比較政治学会 分科会
「現代福祉国家論における『政治』
― 1970年代以降の方法の変遷 ―」
(2008年6月22日)
報告要旨



 本報告の目的は、1970年代以降の福祉国家論の方法的変遷を、「政治」認識を中心にふり返り、今日における福祉国家の政治学研究の課題について考えることである。

 1980年代半ば以降、福祉国家の比較研究が急速に進展してきた。その方法的特徴は、福祉国家を経済・社会「構造」に還元する議論を批判し、その形成・変容過程における「政治」的要素を強調することであった。ただし、これらの研究では、「政治」的変数を実証的に特定可能なものとするために、「政治」そのものを限定して把握する傾向があった。

 「福祉国家の危機」が語られはじめる1970年代に、福祉国家を総体として認識する理論を提供したのは、さまざまな社会理論であった。ネオ・マルクス主義は資本主義下の階級「構造」による福祉国家の「相対的」「規定性」を主題とし、ドイツ批判理論は政治・経済・社会のサブ・システム間の「矛盾」として(オッフェ)、あるいは「システム」による「生活世界の植民地化」から帰結する「正統化の危機」として(ハバーマス)、福祉国家の危機を説明しようとした。さらにフーコーの影響を受けたフランスの論者は、「リスク」統御を目的とした社会的規律装置の一つとして福祉国家をとらえた(F. エヴァルト)。これらは、狭義の国家を超えて社会経済領域に拡散した「構造としての権力」を分析対象とし、それへの批判や抵抗に新たな「政治」的契機を見出そうとする試みであったと言うことができる。それらは同時代における政治学の対象拡大とも呼応していたが、具体的な制度分析や対抗戦略の構築には、十分な貢献を行えなかった。

 1980年代に入ると、オイルショック以降の各国経済・社会政策の分岐を背景として、「構造」への問いが背後に退き、国家を中心とする「制度」を実証的に比較分析することが研究の主流となる(T. スコチポルの「国家中心アプローチ」)。これ以降の福祉国家研究では、「制度」の自律性がいわば与件とされ、その枠内で「政治的」要素が抽出される。具体的には以下の要素があげられる。@歴史的な制度的遺制の下での福祉国家形成に向けた労使階級政党の議会戦略(W. コルピ、エスピン=アンデルセンなどの権力資源動員論)。A既存の制度枠内における統治エリートの福祉縮減戦略(P. ピアソン、G. ボノーリなどの新制度論)。Bグローバル化・ポスト工業化(情報・サービス化)という新たな経済環境への「適応」戦略としての統治エリートによる「言説」「アイディア」を用いた制度変革(V. シュミット、P. ホールなどの言説政治論)。
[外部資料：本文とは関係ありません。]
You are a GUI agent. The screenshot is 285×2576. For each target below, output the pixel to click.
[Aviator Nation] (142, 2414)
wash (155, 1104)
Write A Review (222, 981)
 ただし、このように@福祉国家の形成→A持続→B縮減へと対象が移行するにつれて、福祉国家の比較政治研究には、方法上のパラドクスがもたらされている。新たな経済環境の下で、「制度」の自律性が掘り崩され、福祉国家の変容が環境「適応」のプロセスとして見なされるとすれば、たとえ統治エリートのイニシアティヴや戦略が強調されようとも、「政治」の採りうる選択の幅は、きわめて限定されたものにすぎなくなる。すなわち「政治」とは、環境「適応」に向けた技術的な巧拙、あるいは時間的な遅速を示すにとどまることになる。

 福祉国家の政治学研究が今後も有意なものでありつづけるためには、「構造」を所与として「制度」とアクターの相互関係を考察するだけでなく、「構造」と「制度」・アクターとの相互関係を視野に含める必要がある。すなわち、今日の経済・社会「構造」を批判的に認識し、それを変革する可能性を含んだ「政治」像を構築し、その上に福祉国家の変容を分析し、評価する枠組みが作られなければならない。この作業は、理論的には、1970年代の批判的社会理論を再評価し、その理論的含意を80年代以降の政治経済学と結びつけ、発展させる、という試みを意味することになるだろう。

 報告では、以上のような問題意識に基づいて、1970年代から今日までの福祉国家論の変遷を検討する。